_Source_
______________________________
One thing that was a bit odd is in the training loop we reset back to 0 every time. What I mean by that, is we would loop through each of the 3 tokens, output our predictions for those, update the weights, then reset back for a new set. This isn't really how language works. Language has a pattern and a sequence to it. The further back you go the less important, but even things said a couple minutes ago could be important. Could you imagine holding a conversation if you could only remember and respond based on the last 3 words?
So let's fix this problem. We will move our h=0 up to the initialization of the class, and never reset back to 0. Instead, we will continuously keep adding to it. We will only update the last batch of weights (as if we updated all of them by the 1000th one we would be updating far to many weights to compute). We call this "detaching" it. Ultimately we are left with the same thing, but if has a memory of previous sequences beyond the one we are processing! Let's see if it makes things better.
______________________________
_Collected data_
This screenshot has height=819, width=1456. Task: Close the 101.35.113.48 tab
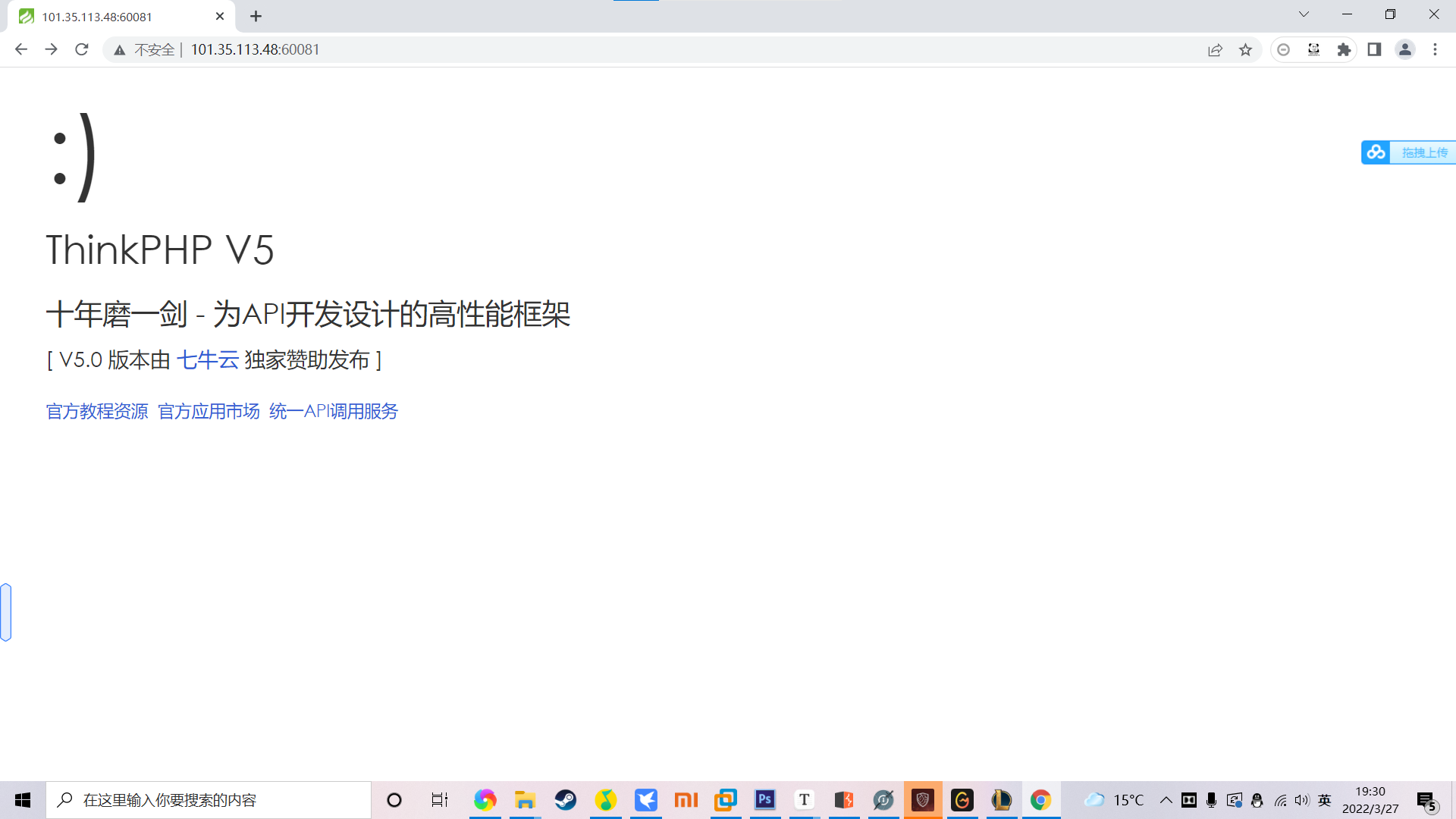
______________________________
_Exercise requirements_
1. In the passage on the training loop, why are only the last batch of weights updated rather than all of them?
2. Rewrite everything from "So let's fix" down to "makes things better." in the passage on the training loop, swapping "weights" for "parameters".
3. Please go on with the passage on the training loop from where it stops.

_Outputs in order_
1. Updating all of them would mean that by the 1000th one we would be updating far too many weights to compute. So only the last batch is updated, which is called "detaching" it.

2.
So let's fix this problem. We will move our h=0 up to the initialization of the class, and never reset back to 0. Instead, we will continuously keep adding to it. We will only update the last batch of parameters (as if we updated all of them by the 1000th one we would be updating far to many parameters to compute). We call this "detaching" it. Ultimately we are left with the same thing, but if has a memory of previous sequences beyond the one we are processing! Let's see if it makes things better.

3.
class LM2(Module):
def __init__(self, vocab_sz, n_hidden):
self.i_h = nn.Embedding(vocab_sz, n_hidden)
self.h_h = nn.Linear(n_hidden, n_hidden)
self.h_o = nn.Linear(n_hidden,vocab_sz)
self.h = 0
def forward(self, x):
for i in range(3):
self.h = self.h + self.i_h(x[:,i])
self.h = F.relu(self.h_h(self.h))
out = self.h_o(self.h)
self.h = self.h.detach()
return out
To do this we need to take care that our data is in the appropriate order, so let's do a few tranformations to make that work.
m = len(seqs)//bs
m,bs,len(seqs)
def group_chunks(ds, bs):
m = len(ds) // bs
new_ds = L()
for i in range(m): new_ds += L(ds[i + m*j] for j in range(bs))
return new_ds
cut = int(len(seqs) * 0.8)
dls = DataLoaders.from_dsets(
group_chunks(seqs[:cut], bs),
group_chunks(seqs[cut:], bs),
bs=bs, drop_last=True, shuffle=False)
learn = Learner(dls, LM2(len(vocab), 64), loss_func=F.cross_entropy, metrics=accuracy)
learn.fit_one_cycle(10, 3e-3)
And we are up from about 50% accuracy to about 60%!